I'd like to see all economic data published in real dollars per capita. *Depending on the
purpose, per capita can be per employment level or per total population. *Even government outlays and reciepts only make sense in real dollars per capita.
I have to question why real dollar outlays per capita shows a steady increase. *There can be a rational reason, but nothing I've seen even get's last the "We must end taxation" thing.
Outlays and taxes also should be viewed by splitting out the self funded programs. OASDI, Medicare Part A, B, C, and D, along with DI are not comingled with other revenues and outlays. They can and should be examined seperately.
I found FYONET in the Federal Reserve data for graphing. *I remain unclear as to exactly what it is. *It is, though, the one online data that can be presented in terms of real dollar per capita federal expenditures.
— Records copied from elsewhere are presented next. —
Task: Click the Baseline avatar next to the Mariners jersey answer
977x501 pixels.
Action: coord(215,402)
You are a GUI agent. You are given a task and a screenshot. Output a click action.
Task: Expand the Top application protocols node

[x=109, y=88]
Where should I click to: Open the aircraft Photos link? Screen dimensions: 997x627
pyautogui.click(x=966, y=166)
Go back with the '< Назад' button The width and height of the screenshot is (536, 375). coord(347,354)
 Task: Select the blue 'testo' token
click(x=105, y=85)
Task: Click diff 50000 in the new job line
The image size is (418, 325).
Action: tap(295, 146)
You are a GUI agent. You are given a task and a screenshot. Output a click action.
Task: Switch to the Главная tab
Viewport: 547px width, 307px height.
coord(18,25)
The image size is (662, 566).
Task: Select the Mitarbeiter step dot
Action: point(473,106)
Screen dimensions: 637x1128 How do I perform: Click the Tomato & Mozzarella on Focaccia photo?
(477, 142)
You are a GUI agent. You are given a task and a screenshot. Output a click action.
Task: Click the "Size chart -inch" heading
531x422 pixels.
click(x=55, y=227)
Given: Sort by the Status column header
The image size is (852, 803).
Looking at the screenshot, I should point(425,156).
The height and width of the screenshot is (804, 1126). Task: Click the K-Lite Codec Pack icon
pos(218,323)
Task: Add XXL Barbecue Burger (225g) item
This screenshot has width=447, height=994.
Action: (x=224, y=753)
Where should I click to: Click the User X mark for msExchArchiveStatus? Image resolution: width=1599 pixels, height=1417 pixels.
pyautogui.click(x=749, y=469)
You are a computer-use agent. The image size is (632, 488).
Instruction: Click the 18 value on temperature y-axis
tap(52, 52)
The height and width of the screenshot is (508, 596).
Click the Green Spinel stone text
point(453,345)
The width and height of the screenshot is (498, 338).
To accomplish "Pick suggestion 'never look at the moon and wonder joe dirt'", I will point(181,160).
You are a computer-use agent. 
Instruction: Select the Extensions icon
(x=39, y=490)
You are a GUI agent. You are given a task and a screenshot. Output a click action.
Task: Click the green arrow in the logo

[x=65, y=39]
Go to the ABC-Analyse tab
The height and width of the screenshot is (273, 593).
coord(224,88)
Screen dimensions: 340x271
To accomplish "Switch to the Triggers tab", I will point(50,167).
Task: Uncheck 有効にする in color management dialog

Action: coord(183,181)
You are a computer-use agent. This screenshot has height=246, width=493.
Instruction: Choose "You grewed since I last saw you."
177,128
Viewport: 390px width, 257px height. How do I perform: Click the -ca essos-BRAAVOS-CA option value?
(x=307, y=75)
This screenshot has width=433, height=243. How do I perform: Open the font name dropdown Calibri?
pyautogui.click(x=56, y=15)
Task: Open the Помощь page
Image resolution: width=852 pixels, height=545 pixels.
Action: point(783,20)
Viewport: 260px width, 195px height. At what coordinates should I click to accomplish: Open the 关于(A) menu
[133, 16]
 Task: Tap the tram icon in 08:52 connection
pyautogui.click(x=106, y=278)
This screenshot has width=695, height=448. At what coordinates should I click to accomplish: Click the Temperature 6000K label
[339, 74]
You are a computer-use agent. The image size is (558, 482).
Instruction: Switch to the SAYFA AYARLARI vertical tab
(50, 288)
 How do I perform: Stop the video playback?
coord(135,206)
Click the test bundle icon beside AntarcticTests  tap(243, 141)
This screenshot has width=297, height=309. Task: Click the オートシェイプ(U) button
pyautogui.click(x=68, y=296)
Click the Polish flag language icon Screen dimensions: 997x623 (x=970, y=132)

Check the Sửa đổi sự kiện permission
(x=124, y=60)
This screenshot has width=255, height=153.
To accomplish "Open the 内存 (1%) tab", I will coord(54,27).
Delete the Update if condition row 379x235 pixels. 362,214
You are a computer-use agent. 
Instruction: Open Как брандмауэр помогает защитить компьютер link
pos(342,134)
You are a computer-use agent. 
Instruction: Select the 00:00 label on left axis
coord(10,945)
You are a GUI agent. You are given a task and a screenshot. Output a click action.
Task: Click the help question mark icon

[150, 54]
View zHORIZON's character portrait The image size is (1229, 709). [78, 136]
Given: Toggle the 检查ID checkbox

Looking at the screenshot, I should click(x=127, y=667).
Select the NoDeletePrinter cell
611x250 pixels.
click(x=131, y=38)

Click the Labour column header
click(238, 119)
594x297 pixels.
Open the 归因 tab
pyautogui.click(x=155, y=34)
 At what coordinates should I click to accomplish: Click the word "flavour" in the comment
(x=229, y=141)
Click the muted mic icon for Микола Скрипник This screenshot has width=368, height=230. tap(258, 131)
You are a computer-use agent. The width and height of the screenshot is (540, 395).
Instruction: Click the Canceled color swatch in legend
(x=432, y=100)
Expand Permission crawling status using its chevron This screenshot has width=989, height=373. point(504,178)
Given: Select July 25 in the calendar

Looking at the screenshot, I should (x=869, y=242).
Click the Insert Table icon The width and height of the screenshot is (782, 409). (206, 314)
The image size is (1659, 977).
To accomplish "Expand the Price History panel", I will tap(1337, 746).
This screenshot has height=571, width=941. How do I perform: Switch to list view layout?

Never the less, lacking anything better, real dollar net fiscal outlays per capita looks like this.
Look at the early trend, project it, and compare that to where it ended up.
What concerns me is that the reason it goes up is because it must, given everything else, AND no*one in Congress has a clue. *Everytime that a Congress and President lower the tax rate to improve the economy, they shortly follow it with increasing outlays. *Reagan did it. Bush II did it. *
Bush I and Clinton were the only ones that didn't. And then Bush II *came in after and had to return it to the long turn trend line. *
For all the whining, promises, and attempt, the thing goes in one long run direction. *In my experience, people often
think they are doing one thing while they are [b[really[/b] doing something else.
It reminds me of tuning older carburetors. *They have an air screw, a fuel screw, and a throttle set point. By the time some people get done, the air and fuel screws end up cranked all the way out with the throttle screw all the way in. *Good job!!
So sixty years of fiscal and monetary policy has taxes way down, spending way up, and the M2 money supply at four to five times that of M1 while the average worker has little savings and the median income is half the average.
Something just feels like a really bad job of balancing the fuel mixture.